Selon madame Allen lorsqu’il s’agit de mesures disciplinaires, il est souvent nécessaire de mettre à jour le langage des politiques existantes. Cependant, d’autres aspects de la légalisation seront beaucoup plus bénins, comme ceux régissant les odeurs sur le lieu de travail ou le potentiel de consommation lors d’événements sociaux.

« C’est complètement leur choix », dit-elle. « Vous pouvez interdire le cannabis lors d’un événement social au travail. C’est votre choix, en fonction de ce que vous jugez approprié pour votre culture d’entreprise. Il s’agit simplement d’élargir le langage qui est déjà là. »

Environ 20 % des employeurs interrogés par HRPA envisagent même d’élargir leur couverture médicale à la marijuana à des fins médicales. En ce qui concerne la réglementation du cannabis en milieu de travail, monsieur Demers met en garde qu’une grande partie de la responsabilité incombe aux entreprises elles-mêmes. Cependant, pour les organisations qui cherchent à adapter leurs politiques, les options ne manquent pas. En 2017, l’État du Colorado a publié ses propres directives en matière de santé et de sécurité pour l’industrie de la marijuana. Des organisations telles que la Public Health and Safety Association de l’Ontario organisent des séminaires réunissant des experts en médecine, en ressources humaines et en toxicomanie. Dans « Clearing the Haze », la HRPA a publié une liste de dix recommandations, dont plusieurs peuvent être appliquées par les employeurs. Même s’il est parfois difficile de s’orienter sur la marche à suivre, monsieur Demers et madame Allen soulignent qu’avec une politique solide et une bonne consultation juridique, il n’y a pas lieu de paniquer.

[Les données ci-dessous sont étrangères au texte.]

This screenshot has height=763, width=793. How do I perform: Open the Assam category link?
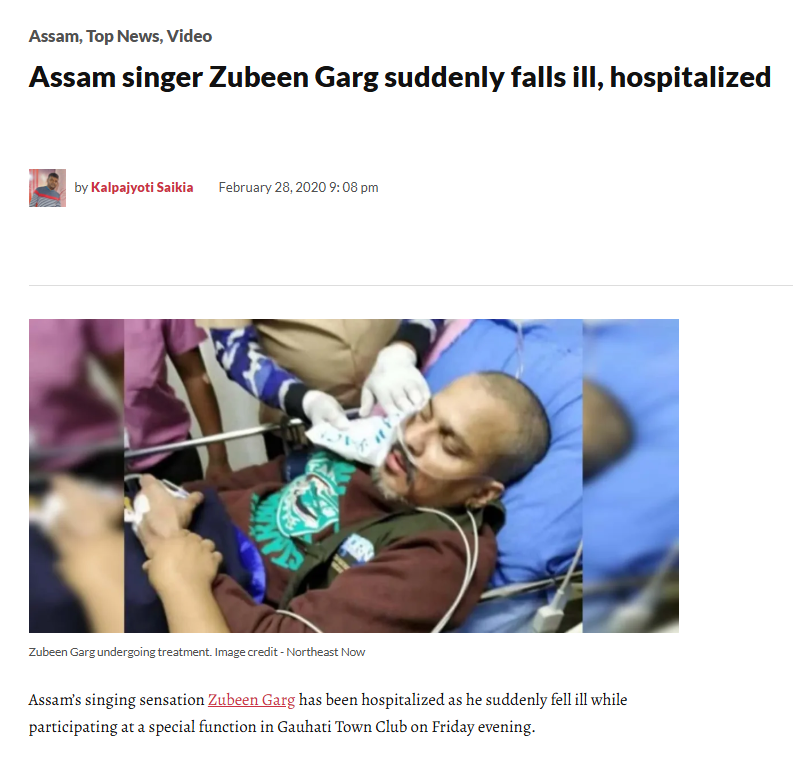[54, 36]
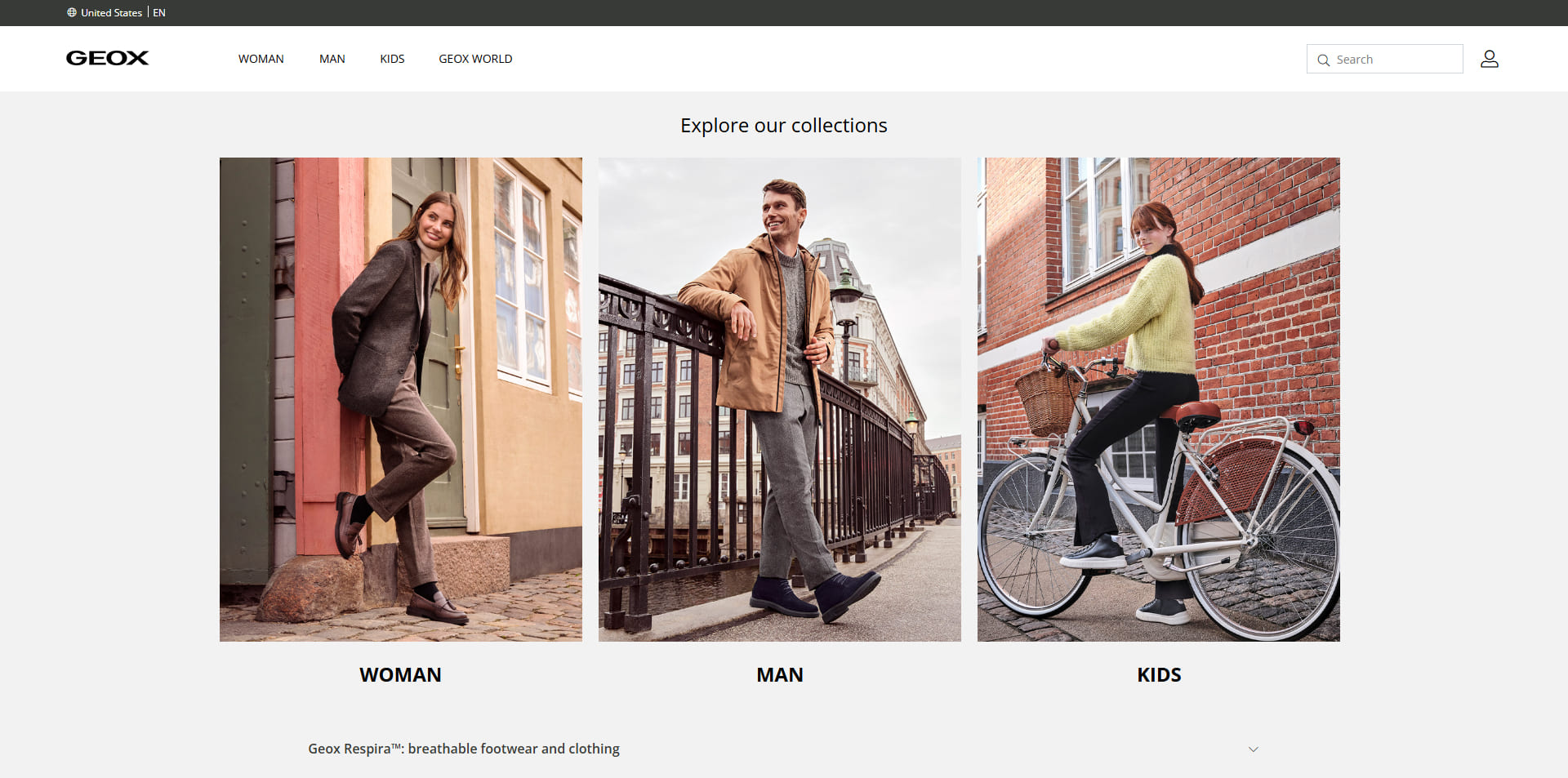Screen dimensions: 1568x778
Task: Click the Explore our collections heading
Action: [x=784, y=125]
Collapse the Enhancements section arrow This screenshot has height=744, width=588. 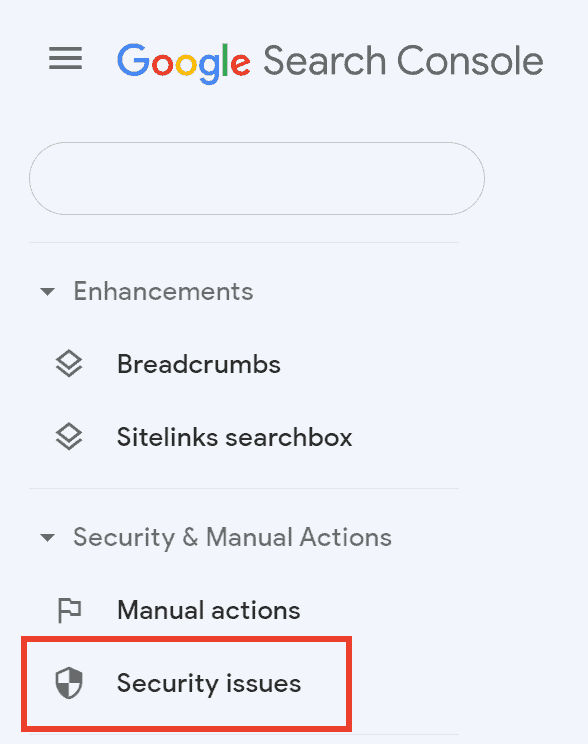47,291
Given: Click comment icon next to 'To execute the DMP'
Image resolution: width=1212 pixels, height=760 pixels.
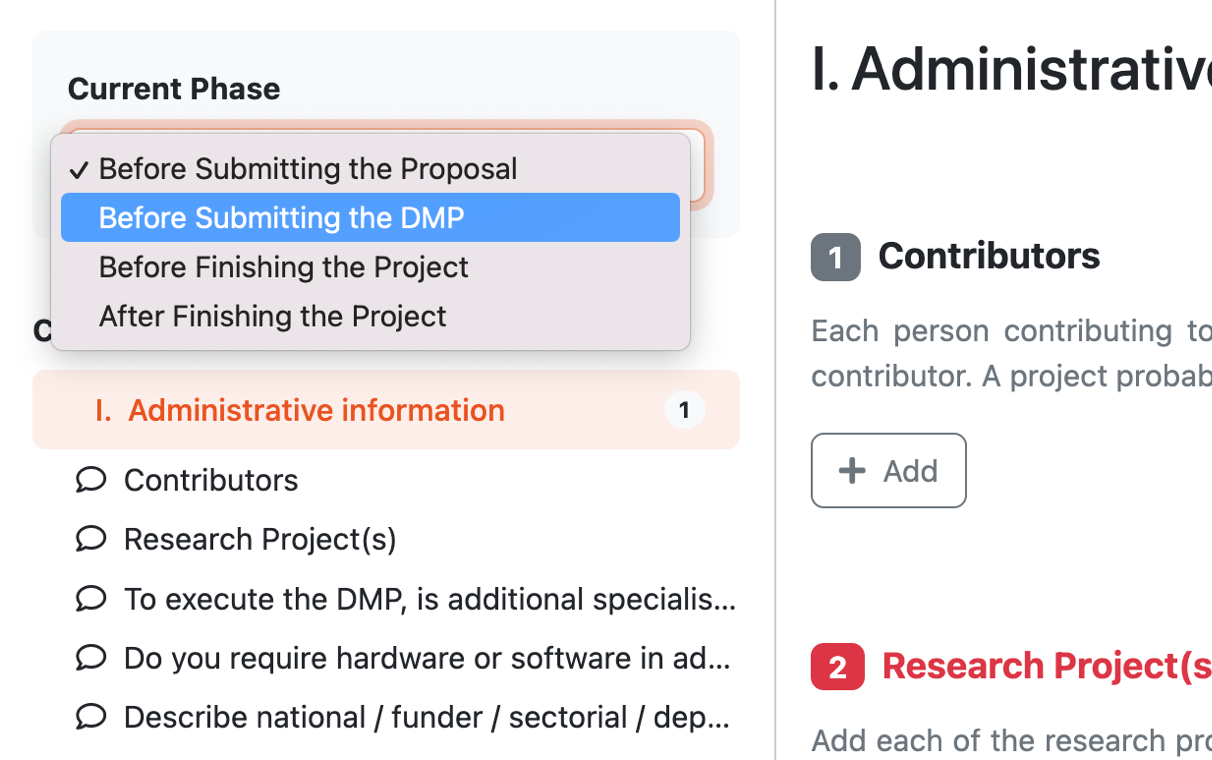Looking at the screenshot, I should pos(91,599).
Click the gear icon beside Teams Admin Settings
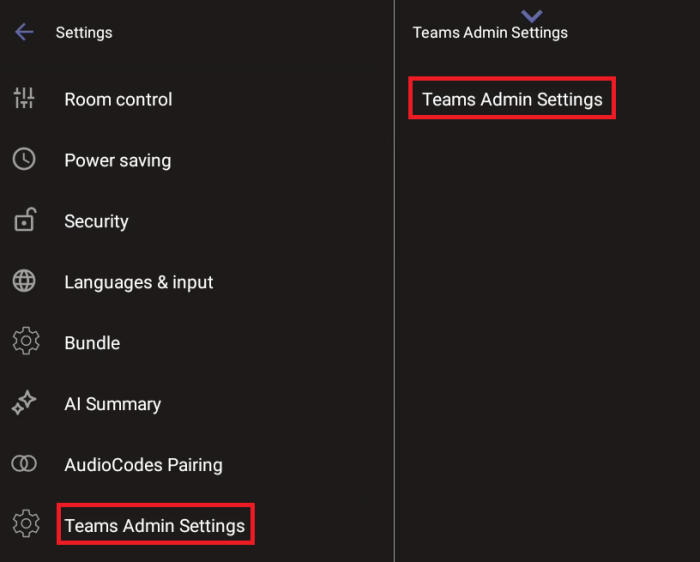Image resolution: width=700 pixels, height=562 pixels. 24,524
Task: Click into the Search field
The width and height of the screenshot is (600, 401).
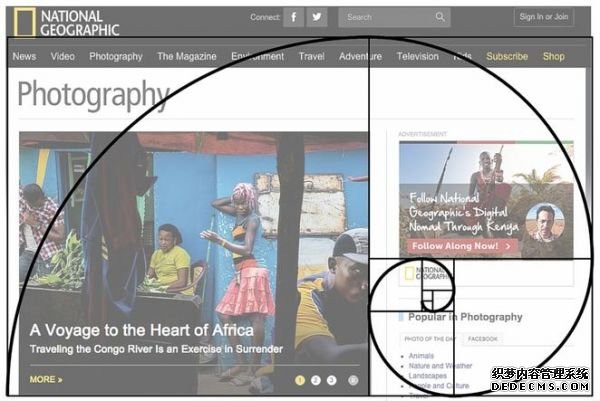Action: [385, 17]
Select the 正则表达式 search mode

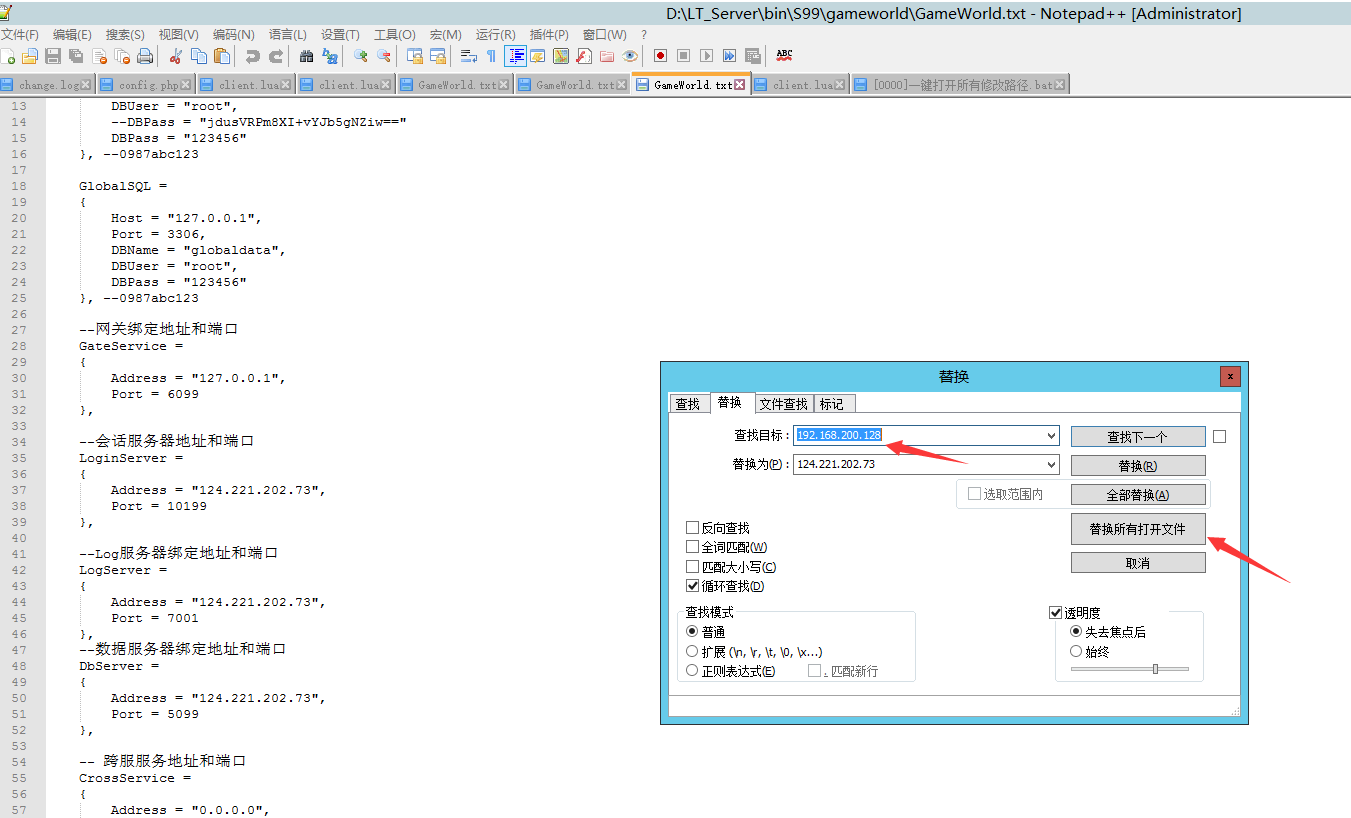693,671
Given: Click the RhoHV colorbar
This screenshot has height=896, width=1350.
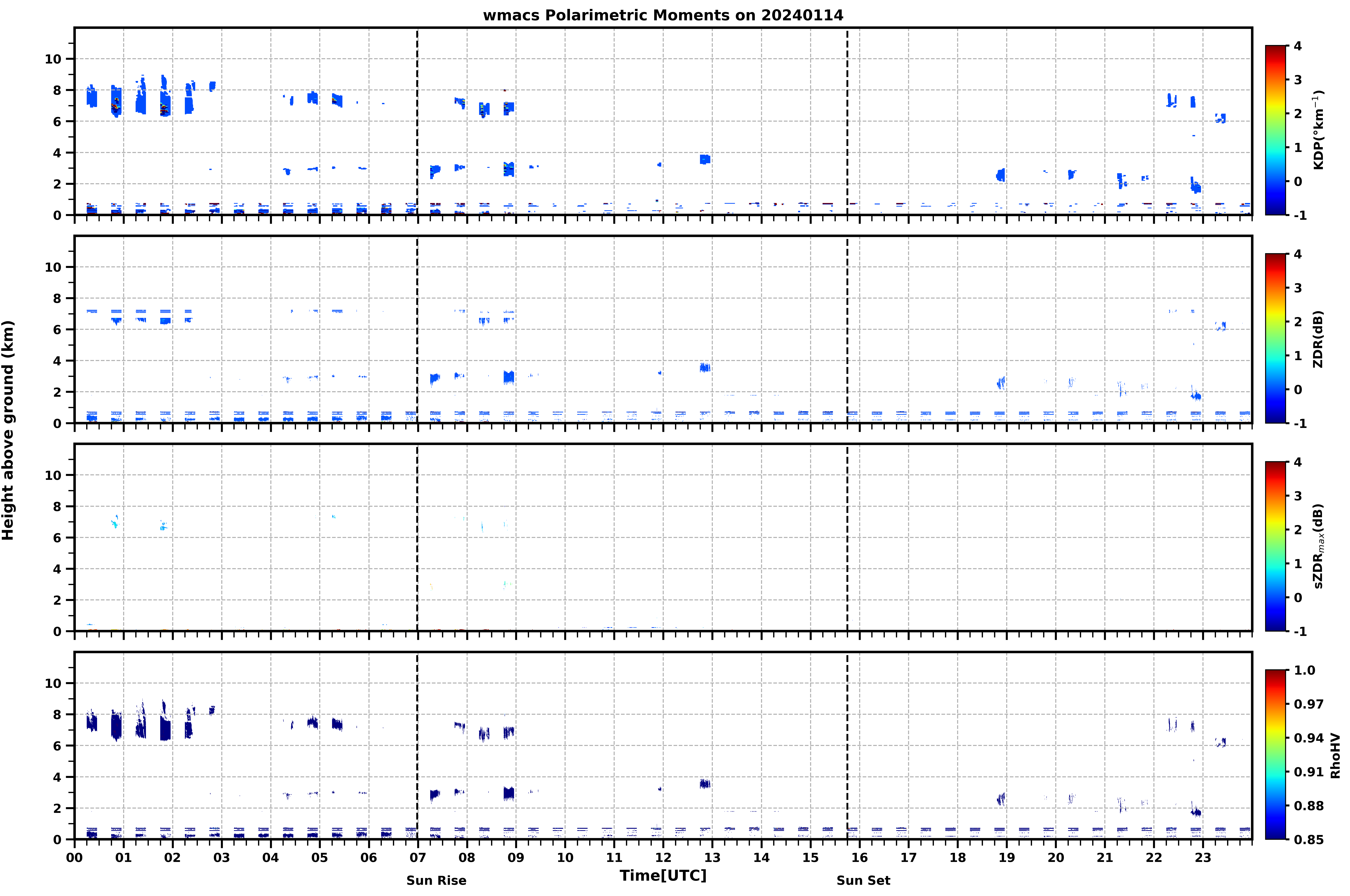Looking at the screenshot, I should (1276, 754).
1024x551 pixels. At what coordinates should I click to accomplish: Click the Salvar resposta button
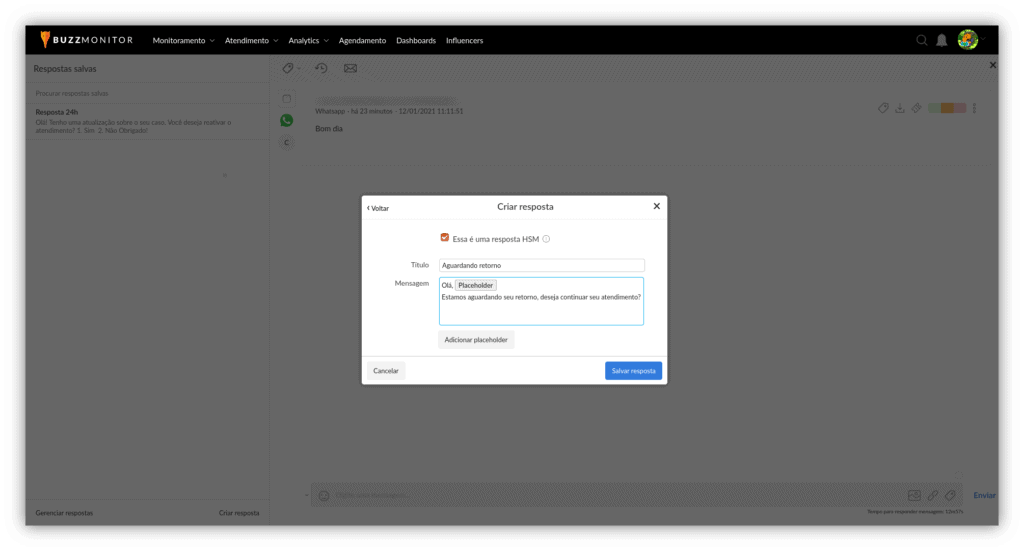pos(633,371)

« Cela peut sembler compliqué, mais c’est en fait assez simple », dit-il. « Il s’agit d’équilibrer les intérêts de la sécurité avec le droit du travail, la vie privée et les droits de la personne. Si le cadre que vous avez mis en place est basé sur l’idée que vous voulez ramener tout le monde à la maison en toute sécurité et gérer le tout d’une manière digne, professionnelle et confidentielle, alors vous êtes prêt. Si vous concevez une approche, avec l’aide d’un conseiller juridique compétent, et que vous utilisez certaines des très puissantes trousses de politiques existantes et que vous les adaptez à vos besoins organisationnels, c’est un très bon départ. »

Dan Demers est un éminent expert en cannabis au Canada et à l’international. Pour obtenir plus d’informations sur les diverses façons de s’inscrire à la conférence, visitez le site Web rcclpconference.ca/register.

Éclaircir la brume

Selon l’Enquête canadienne sur le cannabis menée en 2017 auprès de quelque 10 000 personnes, près d’un employé canadien sur cinq consomme de la marijuana sous une forme ou une autre toutes les semaines.

1999
Il y a près de 20 ans, la marijuana à des fins médicales est légalisée au Canada.

17 octobre 2018
Le Canada deviendra le premier pays du G7 à légaliser le cannabis au niveau fédéral.

23 %
Le pourcentage de travailleurs à temps plein ou à temps partiel interrogés qui utilisent la marijuana sous différentes formes.

18 %
Le pourcentage des personnes interrogées qui consomment de la marijuana chaque semaine.

21,5 %
Le pourcentage de personnes qui ont admis avoir consommé de la marijuana avant ou pendant leur quart de travail l’année dernière, environ 8 % d’entre elles le faisaient chaque semaine ou tous les jours.